- Cover of the first tankōbon volume

工業哀歌バレーボーイズ (Kōgyō Aika Barē Bōizu)
- Genre: Comedy; Coming-of-age; Sports;
- Written by: Hiroyuki Murata
- Published by: Kodansha
- Magazine: Weekly Young Magazine
- Original run: 1989 – 2006
- Volumes: 50
- Directed by: Kunihiko Yuyama
- Written by: Hiroshi Toda
- Music by: Tsuneyoshi Saito
- Studio: J.C.Staff
- Released: March 17, 1997 – April 25, 1997
- Runtime: 50 minutes
- Episodes: 2

Kōshoku Aika Volley Boys
- Written by: Hiroyuki Murata
- Published by: Kodansha
- Magazine: Weekly Young Magazine
- Original run: 2006 – 2011
- Volumes: 17
- Directed by: Kōmei
- Written by: Shōichirō Masumoto
- Released: November 22, 2008
- Runtime: 89 minutes
- Anime and manga portal

= Kōgyō Aika Volley Boys =

Japanese manga series

Kōgyō Aika Volley Boys (工業哀歌バレーボーイズ, Kōgyō Aika Barē Bōizu) is a Japanese manga series written and illustrated by Hiroyuki Murata. It was serialized in Kodansha's seinen manga magazine Weekly Young Magazine from 1989 to 2006, with its chapters collected in 50 tankōbon volumes. A sequel, Kōshoku Aika Volley Boys, was serialized in the same magazine from 2006 to 2011, with its chapters collected in 17 tankōbon volumes.
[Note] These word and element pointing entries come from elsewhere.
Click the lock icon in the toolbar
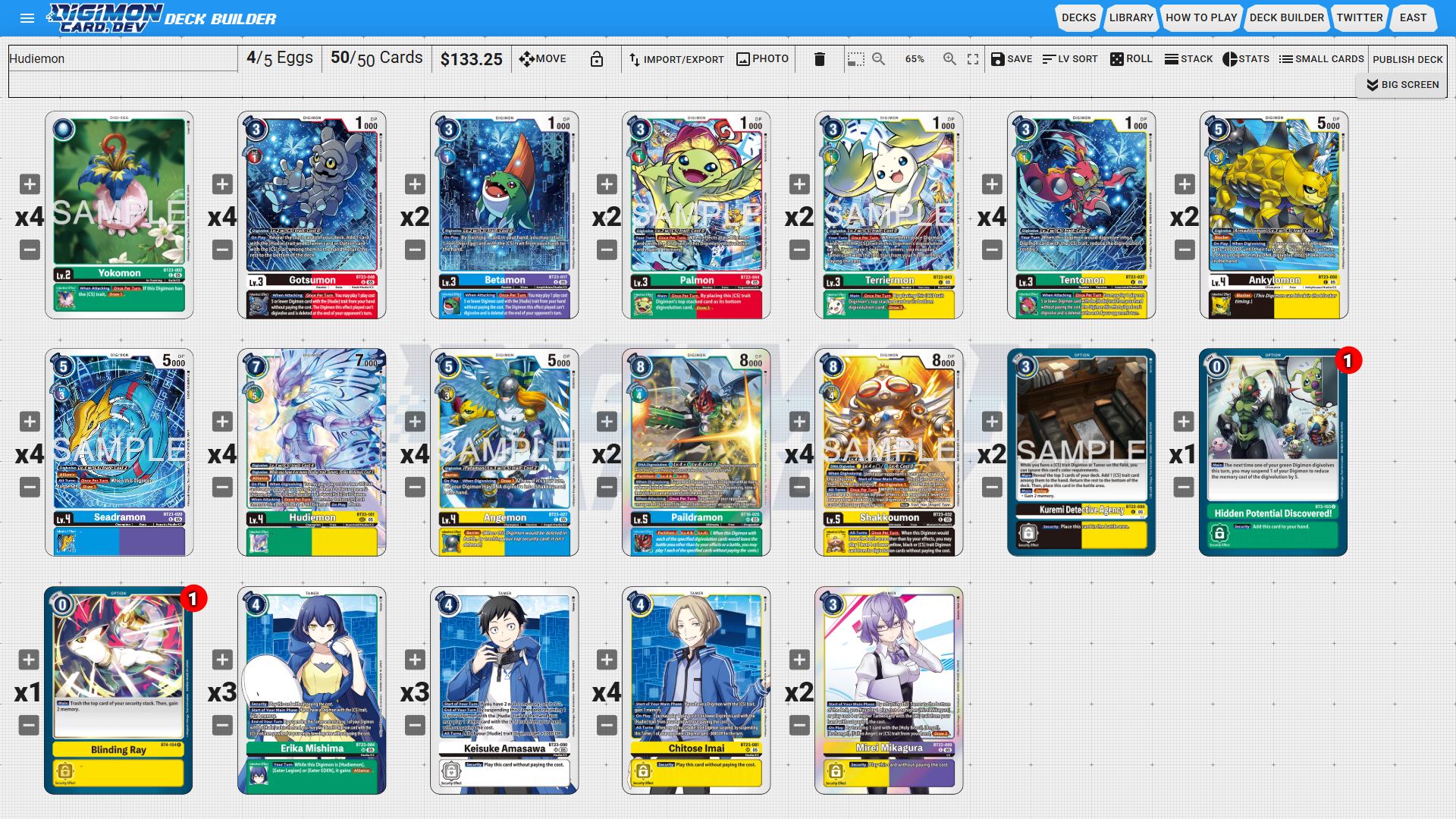Image resolution: width=1456 pixels, height=819 pixels. click(x=597, y=59)
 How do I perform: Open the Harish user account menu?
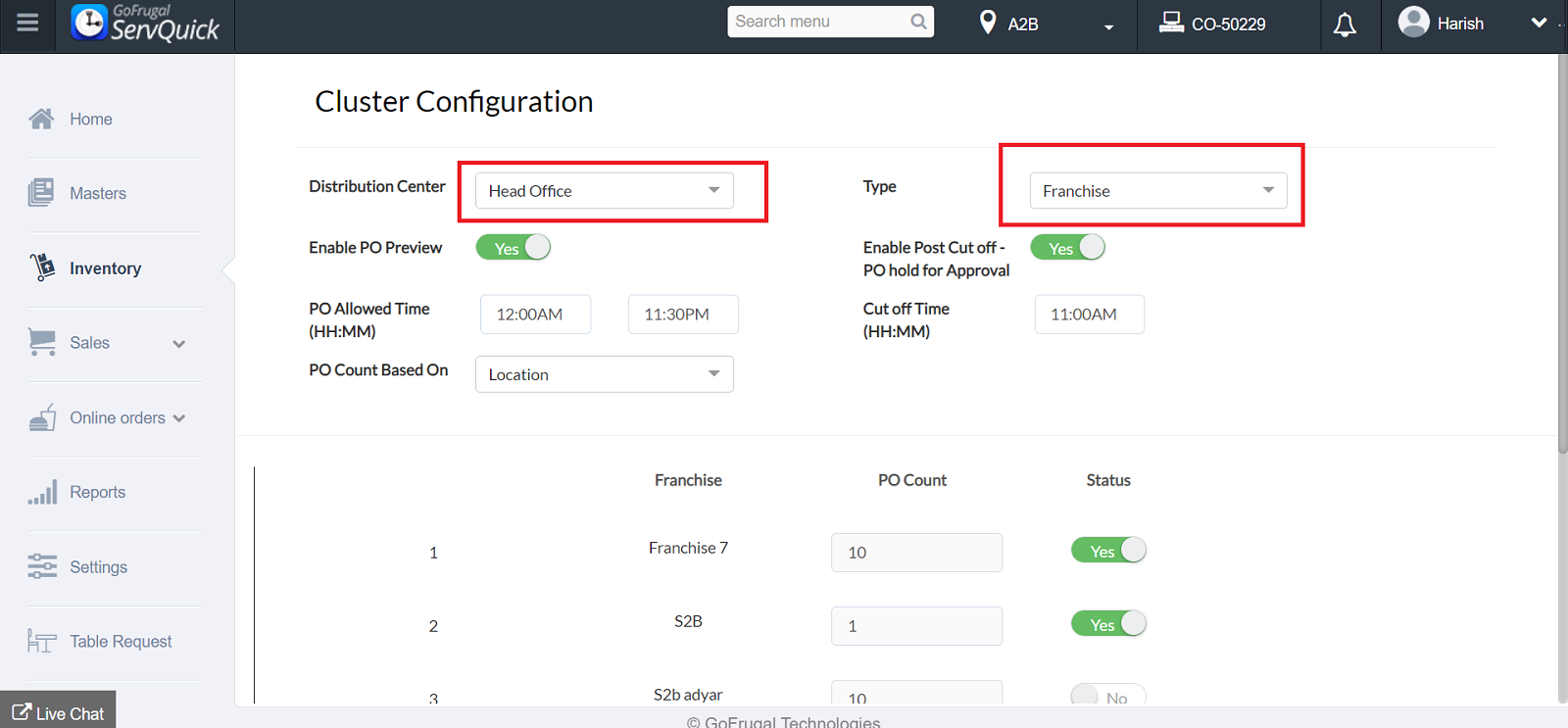coord(1470,24)
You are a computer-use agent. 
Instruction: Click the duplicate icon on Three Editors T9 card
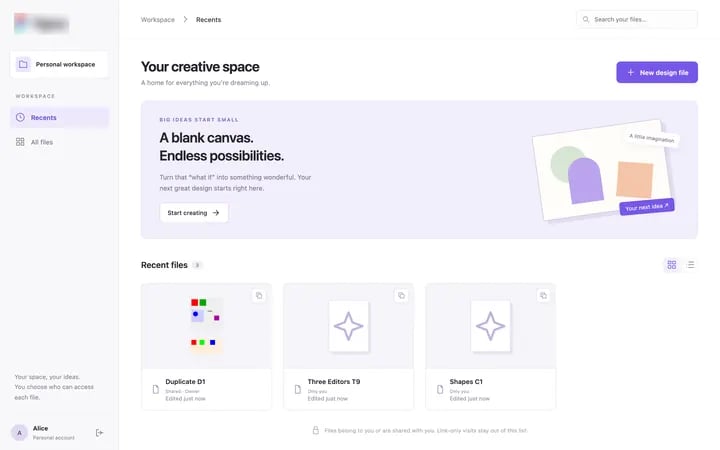pos(401,295)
It was adapted into a two-episode original video animation (OVA) in 1997, a three-episode drama video in 2006 and a live-action film in 2008.

== Media ==
=== Manga ===
Written and illustrated by Hiroyuki Murata, Kōgyō Aika Volley Boys was serialized in Kodansha's seinen manga magazine Weekly Young Magazine from 1989 to 2006. Kodansha collected its chapters in fifty tankōbon volumes, released from July 17, 1989, to April 6, 2006.

A sequel, titled Kōshoku Aika Volley Boys (好色哀歌 元バレーボーイズ, Kōshoku Aika Barē Bōizu), was serialized in the same magazine from 2006 to 2011. Its chapters were collected in seventeen tankōbon volumes, released from August 4, 2006, to July 6, 2011.

=== Original video animation ===
A two-episode original video animation, animated by J.C.Staff and distributed Toho, was released in 1997.

=== Live-action ===
The series was adapted into a three-episode live-action drama video in 2006. A live-action film adaptation premiered on November 22, 2008.

== Reception ==
By February 2021, the manga had over 12 million copies in circulation.